#### TEXT TO READ
A few months ago, my oldest was wanting a dog.  As in, every time he caught my eye, he said, "Can we get a dog?  When can we get a dog?  I really, really, reeeeeeally think we should get a dog."  I did what I could to put him off, considering the fact that we were living in my grandparents' house and it didn't seem like an appropriate time to take on another mouth to feed.  He finally wore me down, and we got a puppy.  The cutest puppy in the world.

I also enrolled the dog and the boy in puppy classes, because I thought it would be good for Warrick to be doing something a little social, and the pup needed to be Well Trained because I don't have the time, motivation or energy (or money) to deal with the destructiveness a puppy brings to the table. 

So, somehow, this dog has been the best pet we have ever had.  He rarely chews anything, he house trained himself, he's very clean, he loves the kids, he adores me (which, of course.  Who doesn't?) (don't answer that), and he's very cute.  He barks appropriately most of the time, although he is scared of toilets, bubbles and anything that makes a noise when he touches it (which, hilarious when he tried to eat this Christmas penguin thing the kids got out and it started singing and dancing...the dog is only six months old, but nearly had a stroke).

We moved into our own place a month ago.  The fenced yard was a major selling point for us, because, ya know, kids and dog...they need boundaries.  Our landlords live next door, their daughter lives on the other side of us, and their son lives behind.  They are Very Nice People, and they have all kinds of random farm-type animals.

The first week here, our beloved dog went next door (to the daughter's house) and killed a chicken.  Like, as if he had a List of Things To Do, and that was on it.

Doggy To Do List
1. Get my Own Yard
2. Pee on all the trees
3. Bark at the toilets
4. Murder poultry

Warrick got the dog home, then went to the neighbor's house and apologized, even offering to pay them back or work for them or something to make it up.  (Bragging point:  I did not tell him to do this, it was all done before I even knew about the chicken-killing, so my son pretty much wins.)  After this, we established a schedule for the dog that kept him either in the house or in the fence at all times.  This worked for a week, until Donovan (the three year old of DOOM) let the dog out of the house and then kindly opened the gate for him. 

I noticed the door, couldn't find the dog, and just knew.  Now, the thing is, it was raining that day.  Not kind, gentle, soft rain...no, it was pouring (if you live in OK, it's the day people were being rescued from the giant ocean that used to be OKC).  I had just changed into my baggiest, most comfy sweater, that is at least eight sizes too big for me (the sleeves go to my knees), because I had already gone out and been soaked, so I was cold.

I saw the dog right as he was crossing into the neighbors' yard.  I yelled for him and he looked at me and you could see him making a decision...."hmmm...the Woman I Adore would like for me to come back, but SCREW THAT, these people have CHICKENS!"...and off he went.  And I chased him.  Through the first half of the yard, which was literally two feet of water, and the second half, which was about six inches of mud.

#### WRITTEN EXERCISE
Please translate this sentence from the dog story above into Spanish: "We moved into our own place a month ago."

#### DATA SEGMENT
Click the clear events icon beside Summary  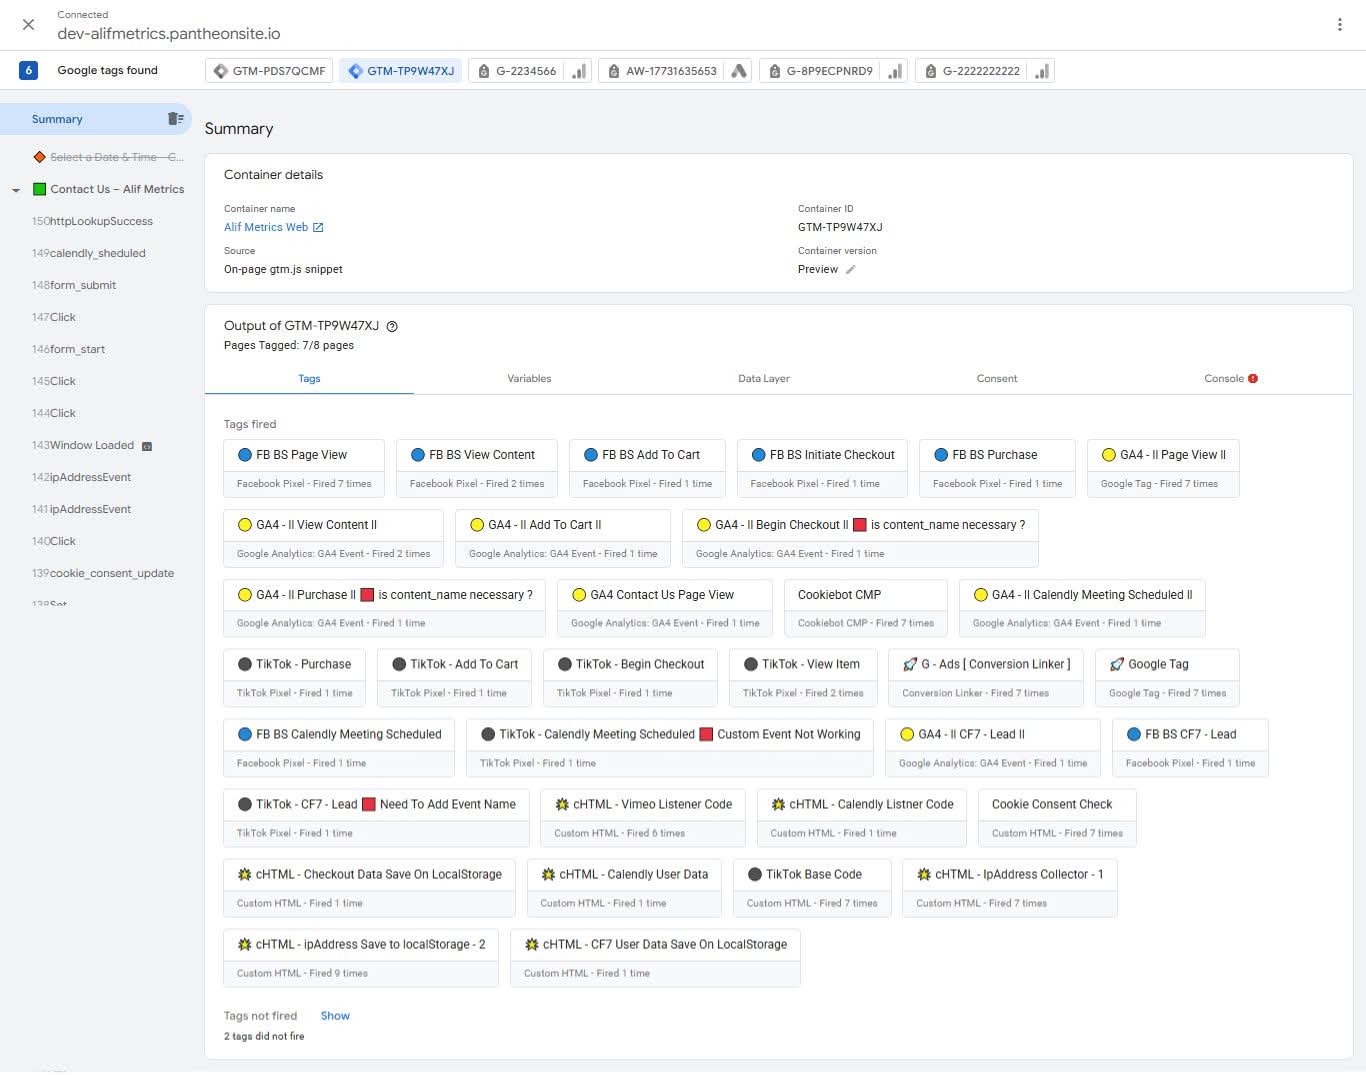tap(175, 119)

#### COMPLETED TASK
Nos mudamos a nuestra propia casa hace un mes.